Selon le Tribunal fédéral, l’urgence est une notion relative qui comporte des degrés et qui s’apprécie moins selon des critères objectifs qu’au regard des circonstances (TF, 4P.263/2004 du 1.2.2005 consid. 2.2). En principe, une requête de mesures provisionnelles sera rejetée s’il s’avère qu’une procédure ordinaire introduite à temps aurait abouti à un jugement au fond dans des délais équivalents (BOHNET, La procédure sommaire, in Procédure civile suisse, Les grands thèmes pour les praticiens, 2010 n. 86 p. 220).

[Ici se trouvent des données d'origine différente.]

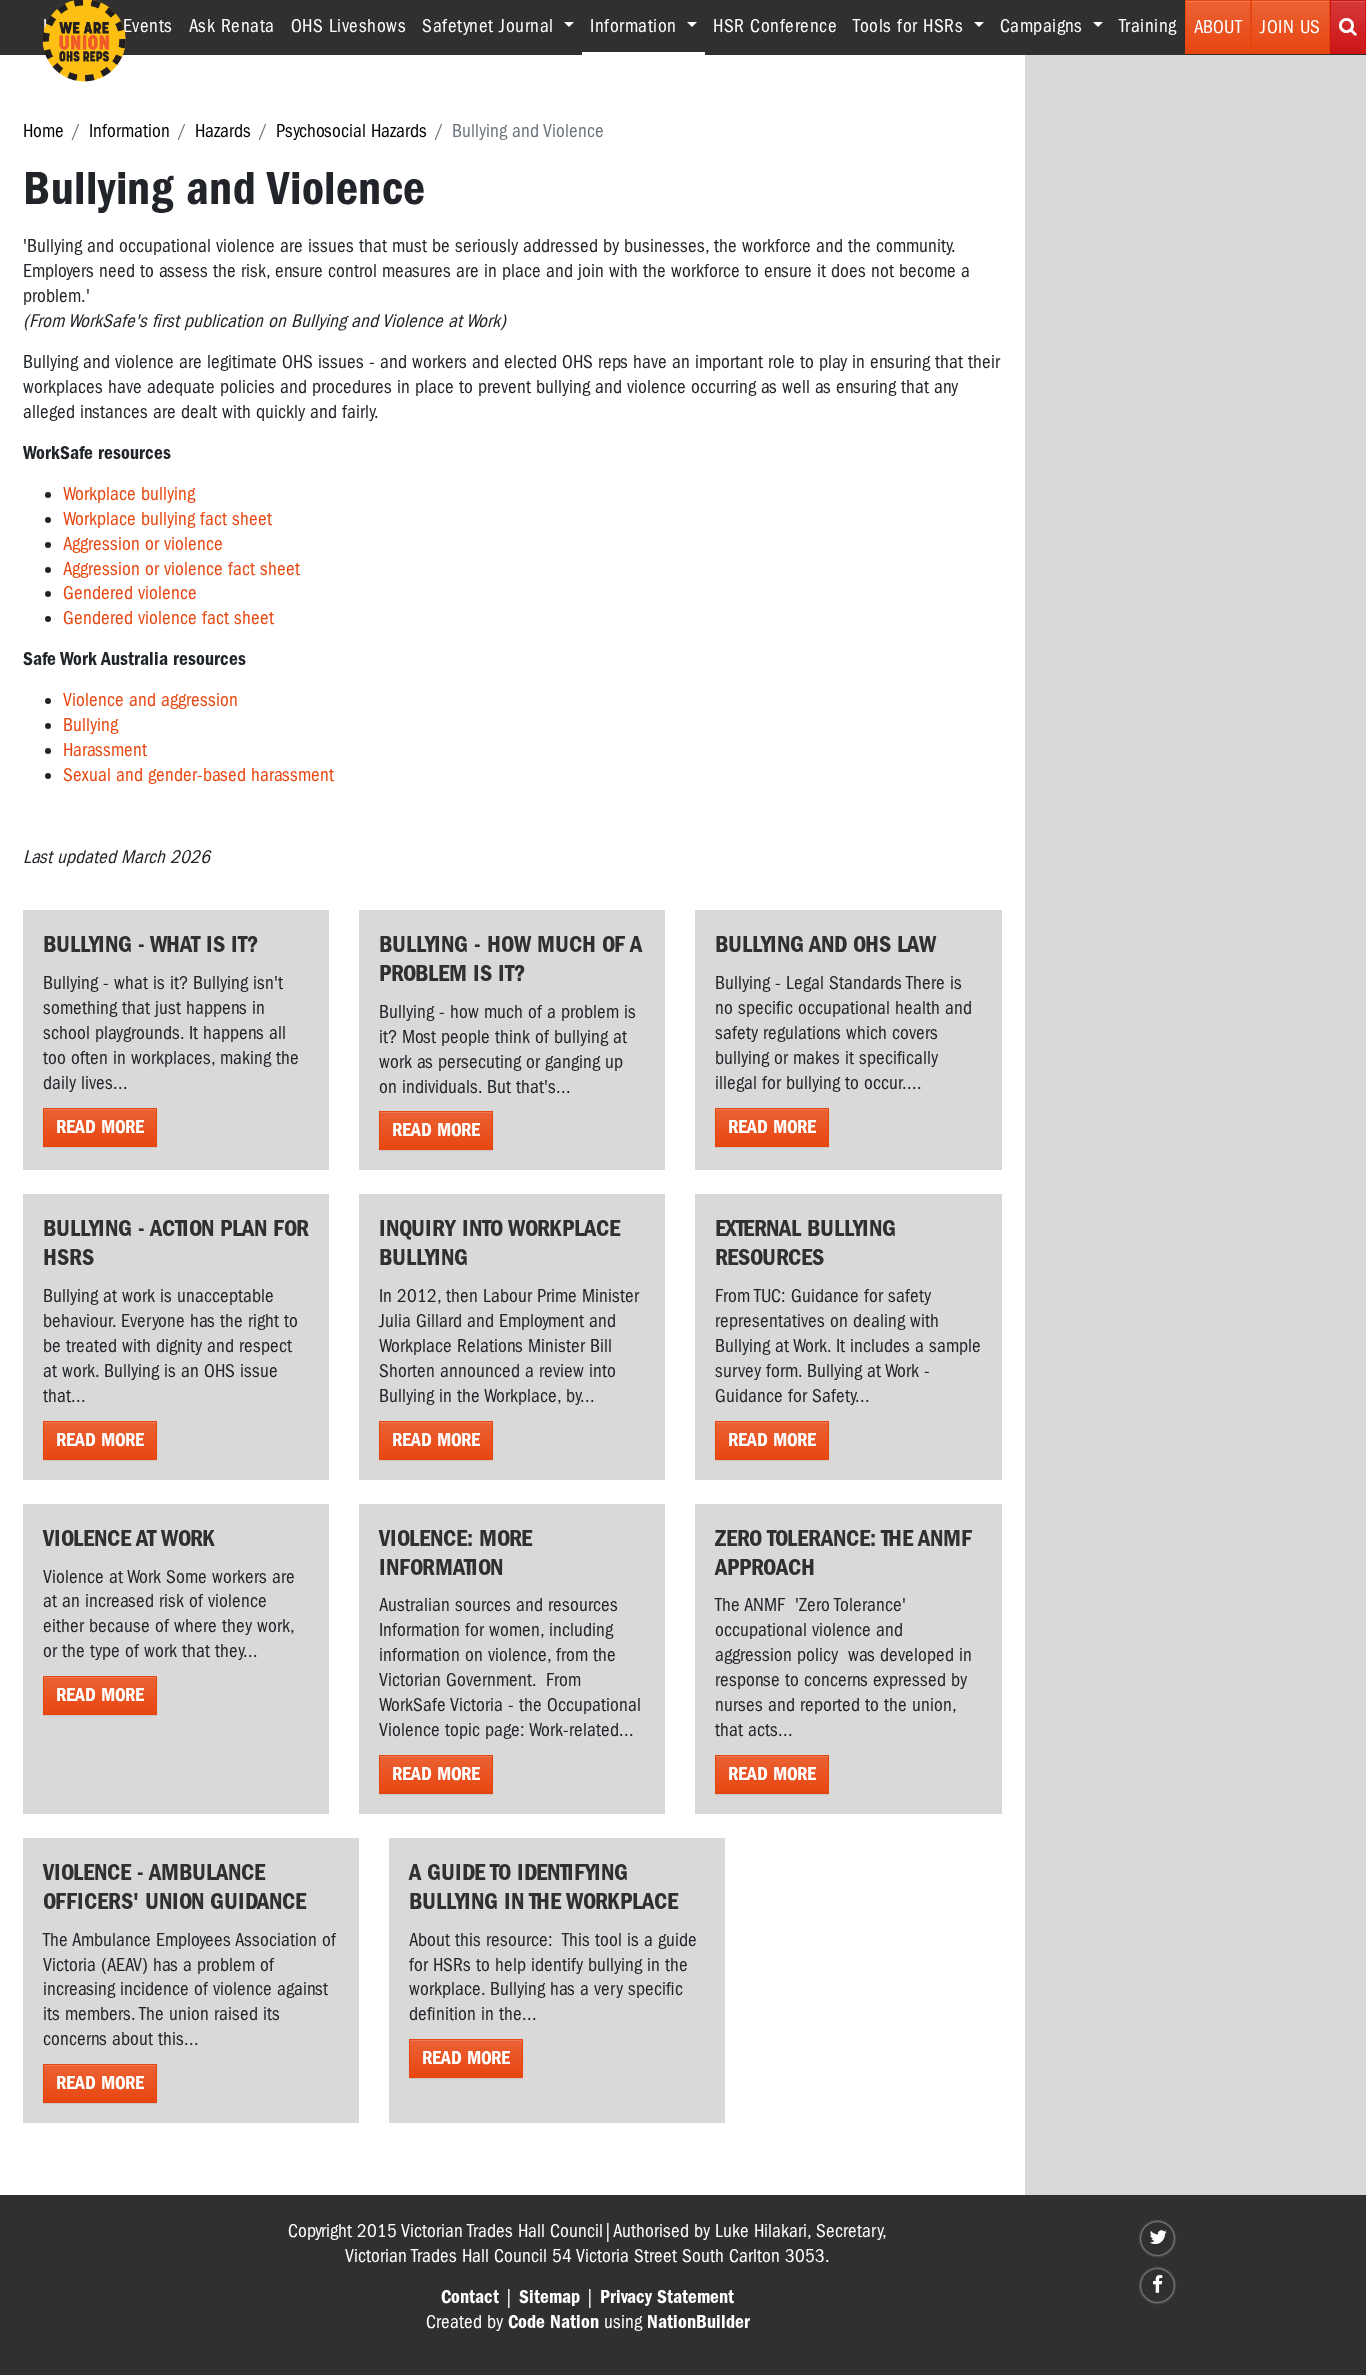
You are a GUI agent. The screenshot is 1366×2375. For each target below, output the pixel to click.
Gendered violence (130, 593)
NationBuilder (698, 2322)
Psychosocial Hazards (351, 131)
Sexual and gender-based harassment (198, 775)
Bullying (90, 725)
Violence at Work (129, 1538)
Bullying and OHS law (825, 944)
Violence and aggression (150, 700)
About (1218, 27)
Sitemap (549, 2297)
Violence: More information (455, 1552)
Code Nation (553, 2322)
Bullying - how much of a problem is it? (510, 958)
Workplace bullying (129, 494)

Le fait que le requérant tarde quelque peu à requérir les mesures provisionnelles n’est pas un indice d’absence d’urgence. Au contraire, le retard peut accentuer l’urgence, notamment lorsqu’il est la conséquence de pourparlers entre les parties ou de sondages effectués sur le marché par le requérant, ou encore lorsqu’il résulte du fait que l’ayant droit a attendu pour être certain que les agissements illicites déployaient des effets dommageables (TROLLER, op. cit., p. 423). Toutefois, la temporisation du requérant durant plusieurs mois à dater de la connaissance de l’atteinte ou du risque d’atteinte peut signifier qu’une protection n’est pas nécessaire, voire constituer un abus de droit (HOHL, op. cit., n. 1761 p. 323).

La notion de préjudice difficilement réparable comprend tout préjudice, de nature patrimoniale ou immatérielle. Cette condition est remplie même si le dommage peut être réparé en argent, s’il est difficile à évaluer ou à démontrer ou que la décision serait difficilement exécutée (Message du CPC ad art. 257, p. 6961).

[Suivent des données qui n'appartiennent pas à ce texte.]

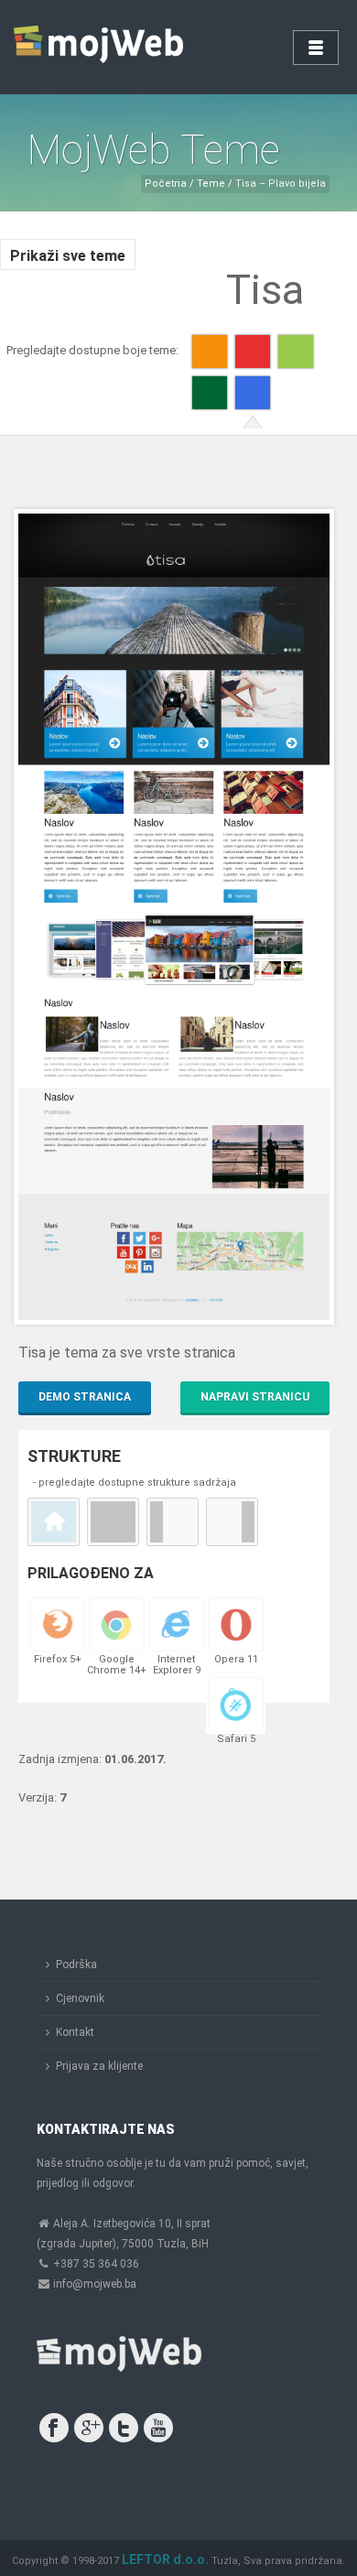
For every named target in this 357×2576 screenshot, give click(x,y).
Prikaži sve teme (67, 256)
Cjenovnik (80, 1998)
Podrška (76, 1964)
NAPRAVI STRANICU (254, 1397)
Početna (166, 183)
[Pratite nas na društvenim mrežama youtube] (158, 2427)
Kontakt (75, 2032)
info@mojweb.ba (94, 2284)
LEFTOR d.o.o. (165, 2559)
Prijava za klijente (99, 2066)
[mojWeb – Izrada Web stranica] (100, 46)
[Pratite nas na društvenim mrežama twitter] (123, 2427)
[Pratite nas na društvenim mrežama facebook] (54, 2427)
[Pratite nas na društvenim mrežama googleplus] (88, 2427)
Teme (209, 183)
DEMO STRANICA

En droit des marques ou en matière de concurrence déloyale, un risque de préjudice difficilement réparable est en principe admis dans la mesure où le dommage subi est en règle générale difficile à prouver (SCHLOSSER, op. cit., p. 346 et ss).

Enfin, la mesure doit respecter le principe de la proportionnalité, par quoi on entend qu’elle doit être adaptée aux circonstances de l’espèce et ne pas aller audelà de ce qu’exige le but poursuivi. Les mesures les moins incisives doivent avoir la préférence. La mesure doit également se révéler nécessaire, soit indispensable pour atteindre le but recherché, toute autre mesure ou action judiciaire ne permettant pas de sauvegarder les droits du requérant (Message CPC ad art. 258, p. 6962). L’examen du droit et la pesée des intérêts en présence ne s’excluent pas : le juge doit pondérer le droit présumé du requérant à la mesure conservatoire avec les conséquences irréparables que celle-ci peut entraîner pour le défendeur (HOHL, op. cit., n. 1780, 1781 et réf. citées). La mesure d’exécution anticipée provisoire qui a, en pratique, un effet durable, voire définitif, et qui porte une atteinte particulièrement grave à la situation juridique du défendeur, doit être soumise à des conditions plus strictes (HOHL, op. cit., n. 1830 p. 334).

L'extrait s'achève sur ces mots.